Big Data

Doctors in the big data world

Jaysheel Singh
Thu 24 March 2016

Doctor - Blog-01

As CMS leads the transition to a value based system of care that links payment to health outcomes, it becomes increasingly important for healthcare organizations to focus on enhanced systems of care delivery that can empower doctors with data driven insights into a patient’s medical history.

An electronic health record (EHR) contains medical information on a patient and is used by doctors at the point of care. But due to the information overload in an EHR, it becomes overwhelming at times, for doctors to gain insights and drive value from this data. This phenomenon of information overload has been observed in several care settings, from outpatient clinics and primary care, to hospital admissions, and the emergency room. In a recent nonpartisan study, it was found that doctors spend 50 % of their time in the notes section of the EHR and 25% of their time on the Laboratory results, wherein they try to find some evidence for the observations mentioned in the notes section. This creates a need for a patient record summarization system that can extract and summarize content from the patient notes and present the key clinical information to the doctor. Such a system would provide doctors with clinical decision support at the point of care, which will enable them to better engage with their patients and improve care outcomes.

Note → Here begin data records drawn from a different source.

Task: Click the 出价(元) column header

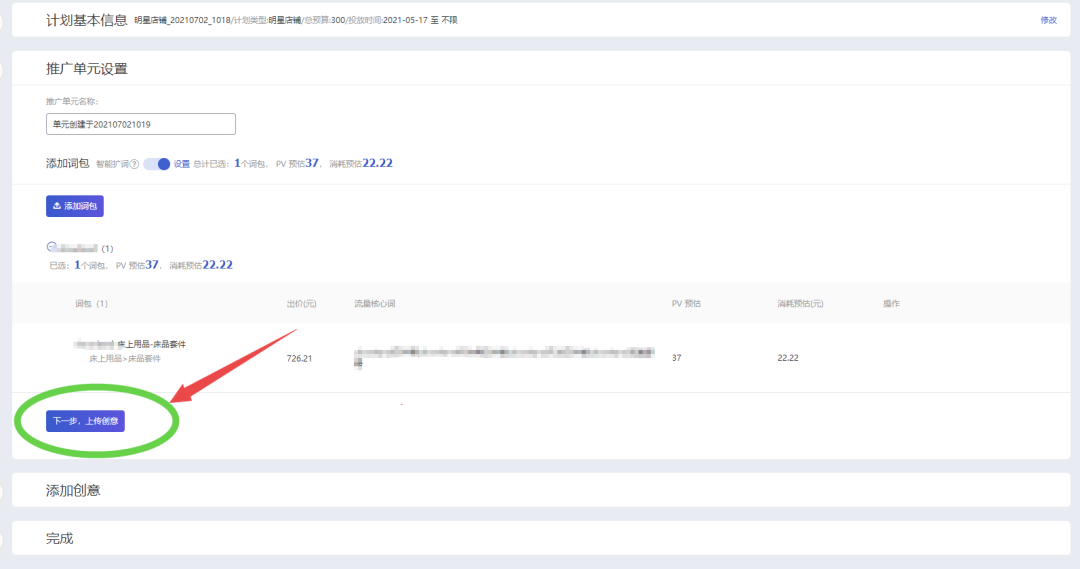Action: [x=301, y=303]
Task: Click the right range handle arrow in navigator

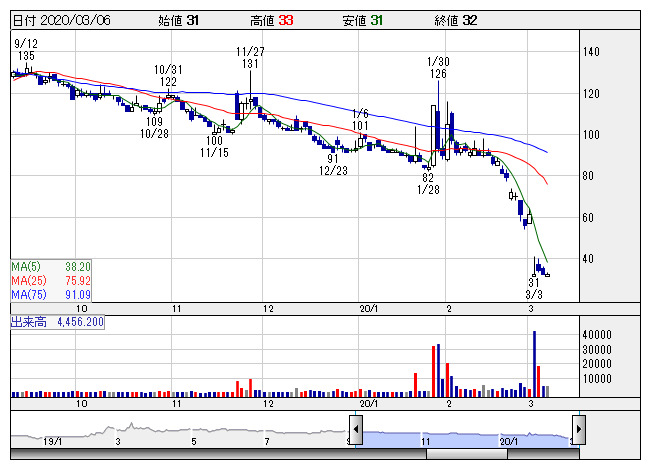Action: pos(578,428)
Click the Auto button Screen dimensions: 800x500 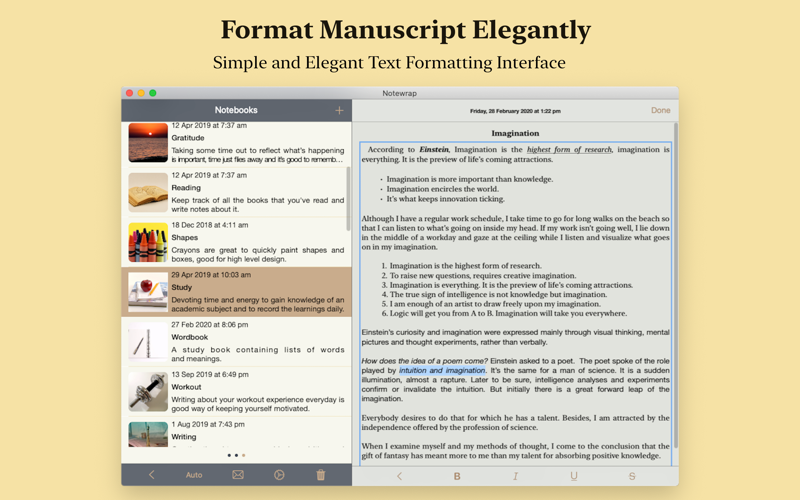coord(194,475)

While it is important for organizations to invest in clinical decision support systems for doctors, it is equally important for doctors to embrace a culture of analytics and drive their organizational change initiatives. If we try to look at the challenges from a doctor’s perspective, we will find that with all the different initiatives like ICD-10, meaningful use, accountable care organizations (ACO) and pay-for-performance, doctors are inundated with so much information that they often find it difficult to make sense of it all.

This is where the organizations need to step up and create real-time solutions for doctors that are integrated into their existing workflows so that they don’t need to log into 10 different things to meet their administrative requirements, but focus on how to provide the best possible care to their patients. Since CMS uses the administrative data for evaluating performance, to which it ties its pay-for-performance initiatives, it becomes all the more important for organizations to engage their doctors so that they accurately document the complete clinical and administrative information.

The development and implementation of such clinical standards and strategies for doctor engagement will help improve operational, clinical and financial outcomes.